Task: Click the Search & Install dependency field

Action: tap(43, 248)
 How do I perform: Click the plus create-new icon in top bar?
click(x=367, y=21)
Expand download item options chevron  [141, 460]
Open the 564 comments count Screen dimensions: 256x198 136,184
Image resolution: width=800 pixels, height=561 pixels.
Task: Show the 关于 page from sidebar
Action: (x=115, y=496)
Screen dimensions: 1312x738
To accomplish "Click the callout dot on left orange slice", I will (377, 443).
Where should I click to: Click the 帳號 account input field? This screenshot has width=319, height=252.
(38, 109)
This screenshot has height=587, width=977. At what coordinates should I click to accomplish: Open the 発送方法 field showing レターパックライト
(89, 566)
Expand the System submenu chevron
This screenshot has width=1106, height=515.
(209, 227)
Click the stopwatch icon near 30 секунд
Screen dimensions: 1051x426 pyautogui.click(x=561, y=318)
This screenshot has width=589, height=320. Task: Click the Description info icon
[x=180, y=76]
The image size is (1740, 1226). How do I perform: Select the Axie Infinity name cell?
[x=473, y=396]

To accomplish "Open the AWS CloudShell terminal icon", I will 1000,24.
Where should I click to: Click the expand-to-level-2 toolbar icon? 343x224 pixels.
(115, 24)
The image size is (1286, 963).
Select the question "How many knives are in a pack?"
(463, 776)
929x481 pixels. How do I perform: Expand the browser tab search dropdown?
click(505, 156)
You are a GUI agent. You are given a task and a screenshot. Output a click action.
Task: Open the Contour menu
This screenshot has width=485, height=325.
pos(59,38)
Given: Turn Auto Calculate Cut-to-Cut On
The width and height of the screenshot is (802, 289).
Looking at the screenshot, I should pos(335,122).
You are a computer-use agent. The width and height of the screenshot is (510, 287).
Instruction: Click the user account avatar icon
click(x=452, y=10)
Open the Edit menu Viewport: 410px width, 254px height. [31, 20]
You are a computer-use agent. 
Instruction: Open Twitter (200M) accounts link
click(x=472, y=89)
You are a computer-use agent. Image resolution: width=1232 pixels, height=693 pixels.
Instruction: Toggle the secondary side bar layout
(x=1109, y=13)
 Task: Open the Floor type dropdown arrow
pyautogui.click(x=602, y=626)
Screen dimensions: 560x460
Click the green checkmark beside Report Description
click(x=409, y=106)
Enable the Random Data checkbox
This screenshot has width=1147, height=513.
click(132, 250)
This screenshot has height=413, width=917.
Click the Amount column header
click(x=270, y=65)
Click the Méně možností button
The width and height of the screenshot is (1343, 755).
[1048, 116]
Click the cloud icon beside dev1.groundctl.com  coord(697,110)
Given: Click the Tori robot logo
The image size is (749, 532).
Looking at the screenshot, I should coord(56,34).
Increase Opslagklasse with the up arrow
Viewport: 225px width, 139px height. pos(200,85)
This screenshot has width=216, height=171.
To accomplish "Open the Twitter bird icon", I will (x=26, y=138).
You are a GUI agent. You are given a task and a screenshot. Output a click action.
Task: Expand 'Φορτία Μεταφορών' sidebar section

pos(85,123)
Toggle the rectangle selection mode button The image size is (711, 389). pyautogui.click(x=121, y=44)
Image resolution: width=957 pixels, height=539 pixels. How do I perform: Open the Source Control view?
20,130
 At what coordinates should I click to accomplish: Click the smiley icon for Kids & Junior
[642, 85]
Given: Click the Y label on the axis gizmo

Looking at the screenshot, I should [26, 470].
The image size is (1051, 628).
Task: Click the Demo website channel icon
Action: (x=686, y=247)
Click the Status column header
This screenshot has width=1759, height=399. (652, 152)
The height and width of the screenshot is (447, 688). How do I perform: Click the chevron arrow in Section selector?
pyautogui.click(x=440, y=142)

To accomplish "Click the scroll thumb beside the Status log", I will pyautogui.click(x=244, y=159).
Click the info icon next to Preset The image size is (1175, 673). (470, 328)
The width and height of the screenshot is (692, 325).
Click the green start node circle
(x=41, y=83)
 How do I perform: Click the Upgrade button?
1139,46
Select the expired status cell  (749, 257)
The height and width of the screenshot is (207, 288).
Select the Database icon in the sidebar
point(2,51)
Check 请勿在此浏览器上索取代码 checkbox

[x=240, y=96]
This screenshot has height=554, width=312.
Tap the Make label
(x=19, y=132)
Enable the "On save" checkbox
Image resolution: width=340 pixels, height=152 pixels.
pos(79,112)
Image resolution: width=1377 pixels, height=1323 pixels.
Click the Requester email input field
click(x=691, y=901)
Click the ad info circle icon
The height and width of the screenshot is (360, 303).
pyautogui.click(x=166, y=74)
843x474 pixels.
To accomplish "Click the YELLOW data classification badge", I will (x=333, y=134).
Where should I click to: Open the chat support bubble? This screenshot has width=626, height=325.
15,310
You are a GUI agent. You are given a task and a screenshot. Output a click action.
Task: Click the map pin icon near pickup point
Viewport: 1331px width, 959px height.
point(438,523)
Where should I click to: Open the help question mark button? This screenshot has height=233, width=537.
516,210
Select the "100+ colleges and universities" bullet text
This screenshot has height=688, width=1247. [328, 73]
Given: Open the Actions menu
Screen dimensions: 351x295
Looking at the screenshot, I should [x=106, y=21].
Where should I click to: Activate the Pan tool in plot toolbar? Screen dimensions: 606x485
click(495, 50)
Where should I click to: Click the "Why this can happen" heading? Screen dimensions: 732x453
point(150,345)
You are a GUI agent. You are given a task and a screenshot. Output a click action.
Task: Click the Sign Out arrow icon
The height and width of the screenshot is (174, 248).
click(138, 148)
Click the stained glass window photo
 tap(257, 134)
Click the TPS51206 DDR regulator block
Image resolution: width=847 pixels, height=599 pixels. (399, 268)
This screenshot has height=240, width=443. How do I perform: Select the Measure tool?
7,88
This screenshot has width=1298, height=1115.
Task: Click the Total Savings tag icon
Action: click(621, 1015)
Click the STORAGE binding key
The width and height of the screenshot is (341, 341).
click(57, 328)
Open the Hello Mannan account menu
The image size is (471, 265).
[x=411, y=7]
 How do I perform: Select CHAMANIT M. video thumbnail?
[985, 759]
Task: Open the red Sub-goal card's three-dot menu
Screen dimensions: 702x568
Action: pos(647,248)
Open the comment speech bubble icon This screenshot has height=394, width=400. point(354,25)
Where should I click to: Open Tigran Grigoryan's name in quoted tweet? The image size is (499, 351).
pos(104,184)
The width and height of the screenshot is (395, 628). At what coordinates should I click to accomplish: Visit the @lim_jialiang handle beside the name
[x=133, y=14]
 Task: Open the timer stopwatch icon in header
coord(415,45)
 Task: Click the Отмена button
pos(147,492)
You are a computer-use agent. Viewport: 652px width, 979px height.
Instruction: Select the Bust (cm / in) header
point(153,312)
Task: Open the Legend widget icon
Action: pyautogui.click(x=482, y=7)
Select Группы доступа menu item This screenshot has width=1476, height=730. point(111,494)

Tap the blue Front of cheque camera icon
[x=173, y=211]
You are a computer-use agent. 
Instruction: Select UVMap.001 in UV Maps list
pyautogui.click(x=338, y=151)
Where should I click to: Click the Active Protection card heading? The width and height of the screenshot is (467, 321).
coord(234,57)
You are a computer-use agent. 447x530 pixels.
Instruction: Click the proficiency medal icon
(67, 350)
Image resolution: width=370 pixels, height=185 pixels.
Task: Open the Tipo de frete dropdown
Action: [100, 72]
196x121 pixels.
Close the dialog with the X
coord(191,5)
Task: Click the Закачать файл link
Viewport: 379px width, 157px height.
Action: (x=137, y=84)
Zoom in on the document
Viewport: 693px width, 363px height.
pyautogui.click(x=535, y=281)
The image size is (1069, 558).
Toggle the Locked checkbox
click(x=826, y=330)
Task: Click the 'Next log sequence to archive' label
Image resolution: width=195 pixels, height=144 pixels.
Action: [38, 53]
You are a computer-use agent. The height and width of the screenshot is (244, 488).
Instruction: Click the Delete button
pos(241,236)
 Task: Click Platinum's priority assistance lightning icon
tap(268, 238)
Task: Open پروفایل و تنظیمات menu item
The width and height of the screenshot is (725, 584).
========
DIRECTIONS: Take the line with "Instruction: Click the Delete button" and all lines after it through the end of the records, and write them out exactly; include nothing else.

ANSWER:
Instruction: Click the Delete button
pos(241,236)
 Task: Click Platinum's priority assistance lightning icon
tap(268, 238)
Task: Open پروفایل و تنظیمات menu item
The width and height of the screenshot is (725, 584).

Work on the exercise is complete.